帰宅時、玄関横の洗面脱衣室に直行、洗濯機と乾燥機で洗濯物を処理、その先のストッカーに宅配を整理、その先のキッチンで料理。
パートナーは子供を連れてリビングに直行、共に時間を過ごします。
キッチンの先のダイニングテーブルで揃って食事を楽しめる動線は、ご家族をストレスから解放しました。
極端なライフスタイルに見えるでしょうか。
仕事と子育てを両立するカップルは、こんな奮闘の日を過ごしています。
設計で子育ての時間が豊かになっていたら、とても嬉しく思います。
介護と住宅の安全保障
別の物件では年配のご夫妻のために、身体の自由がきかなくなった時の生活を考慮したプランとしました。フラットな室内、タッチレスのスイッチや水栓、介助しやすい通路幅の確保。

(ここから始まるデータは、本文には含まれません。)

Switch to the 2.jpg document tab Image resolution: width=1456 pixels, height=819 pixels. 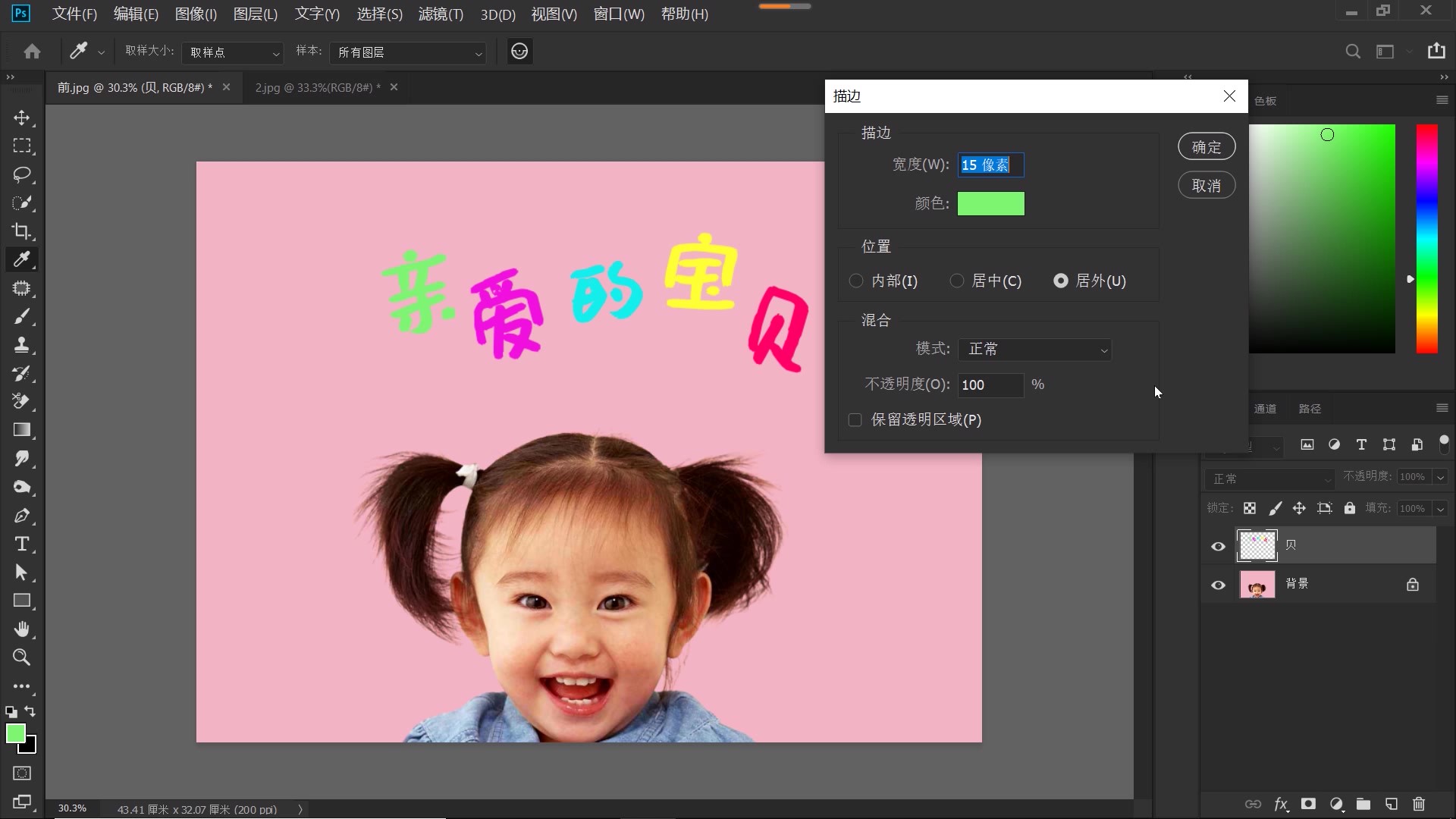[315, 87]
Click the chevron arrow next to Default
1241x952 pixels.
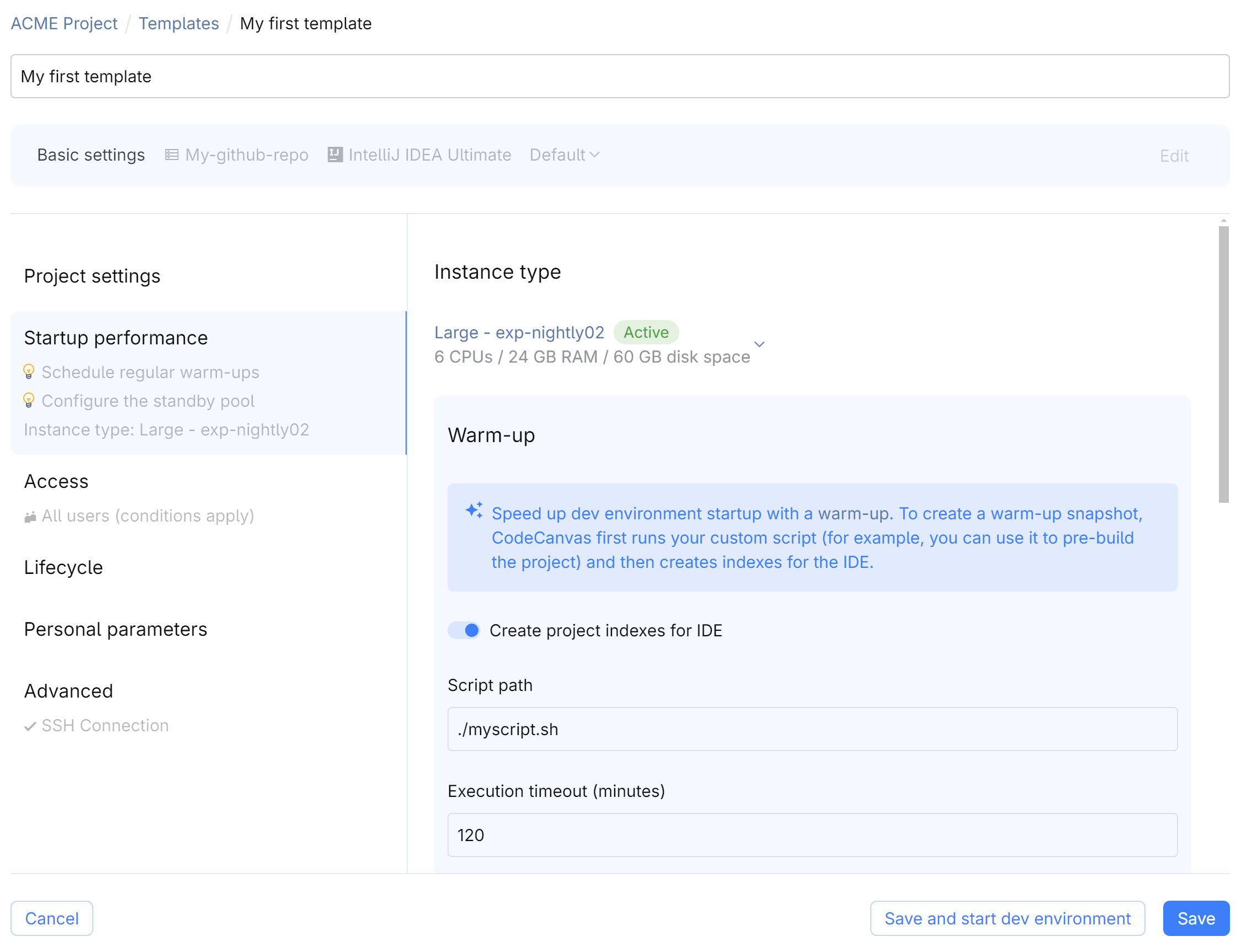pyautogui.click(x=594, y=155)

車椅子で周回できるよう、アイランドキッチンを備えます。
2階の寝室に行けなくなる時のことを考えて、1階リビングは照度を落として計画。
家事動線と寝室がひとつながりになって、介護体制が整います。
また冷暖房と換気を全館空調にすることで、エアコンや換気扇のオンオフ、リモコン操作の手間もなくなりました。
室内を最適環境に整える空調は、動線を一つ消すことにつながります。
身体が不自由になる事態は、年齢に関係なく誰の身にも起こり得ること。
介助を視野に入れた家事動線の検討は、家庭内の安全保障でもあります。
快適な家は、生活動線でできた家
アップルの創業者スティーブ・ジョブズ氏は、「デザインは見た目ではなく、どう機能するか。」を常に問いかけたと言います。家族の動きを知り、家事動線をデザインした家は、いつまでもそこにいたい、家族にとって一番快適な場所になります。
家は家族の生活の、永続的なプラットフォームであって欲しい。
最適な家事動線を見つけて、ストレスのない毎日と、楽しくて豊かな家時間に出会いましょう。